**What the exercise asks**
Which lines of the data contain the string "agent"? Copy every one of them.

**Stored data**
▬▬▬▬▬▬

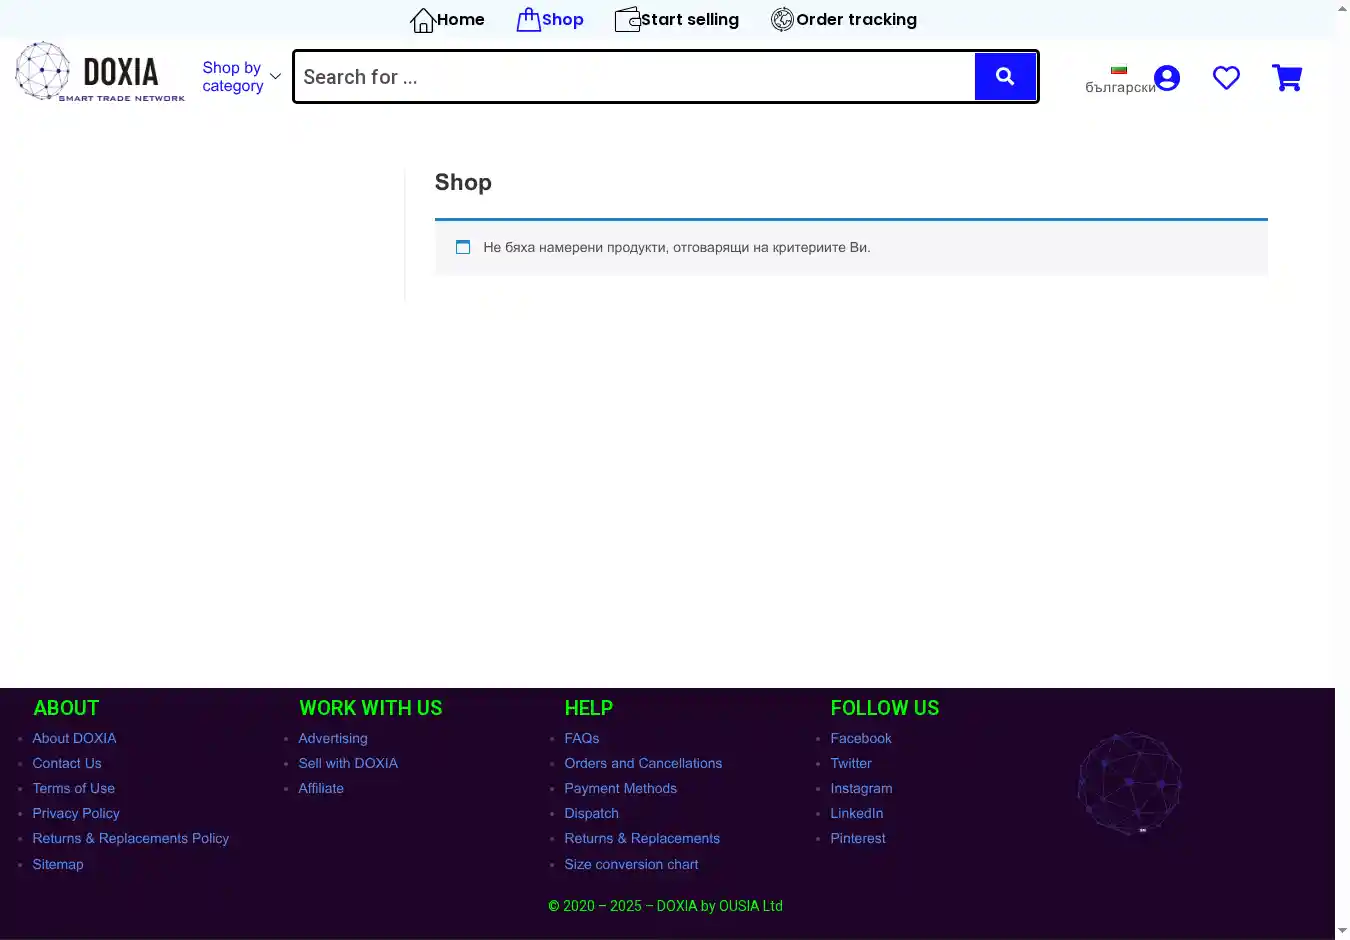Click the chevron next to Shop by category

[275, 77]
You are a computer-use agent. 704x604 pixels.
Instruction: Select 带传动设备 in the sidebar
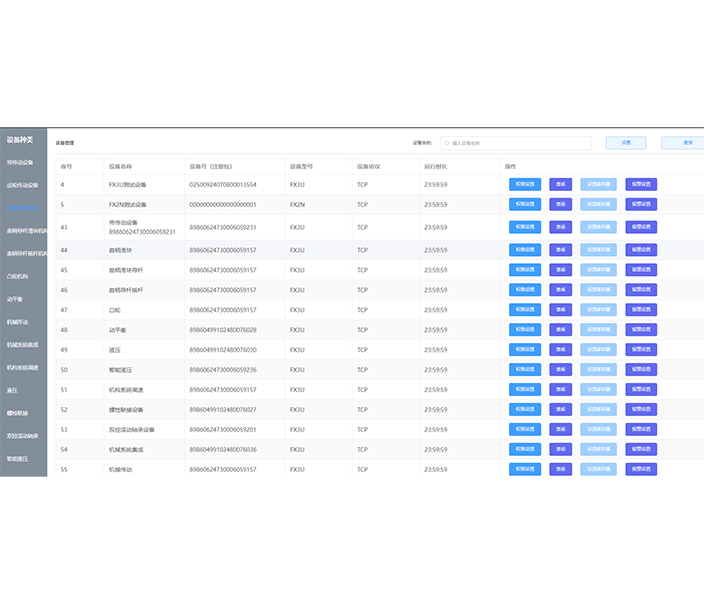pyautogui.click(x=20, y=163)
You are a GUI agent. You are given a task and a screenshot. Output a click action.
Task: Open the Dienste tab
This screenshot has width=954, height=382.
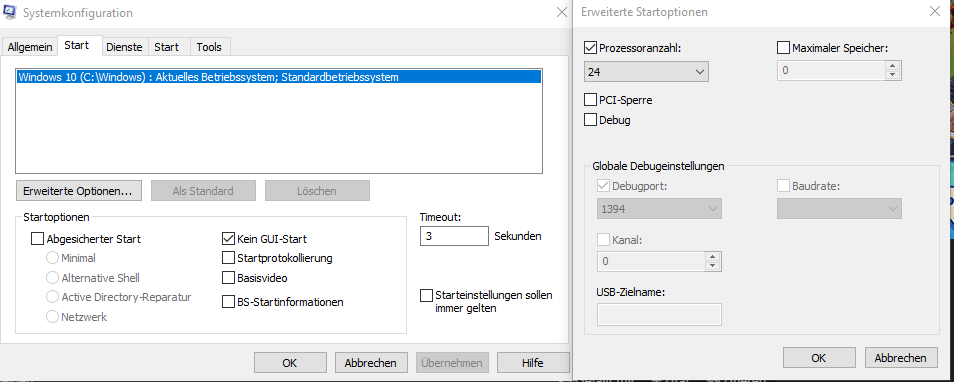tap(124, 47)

▬▬▬▬▬▬

**Result of the task**
You are a computer-use agent. 704x604 pixels.
You are a GUI agent. You are given a task and a screenshot. Output a click action.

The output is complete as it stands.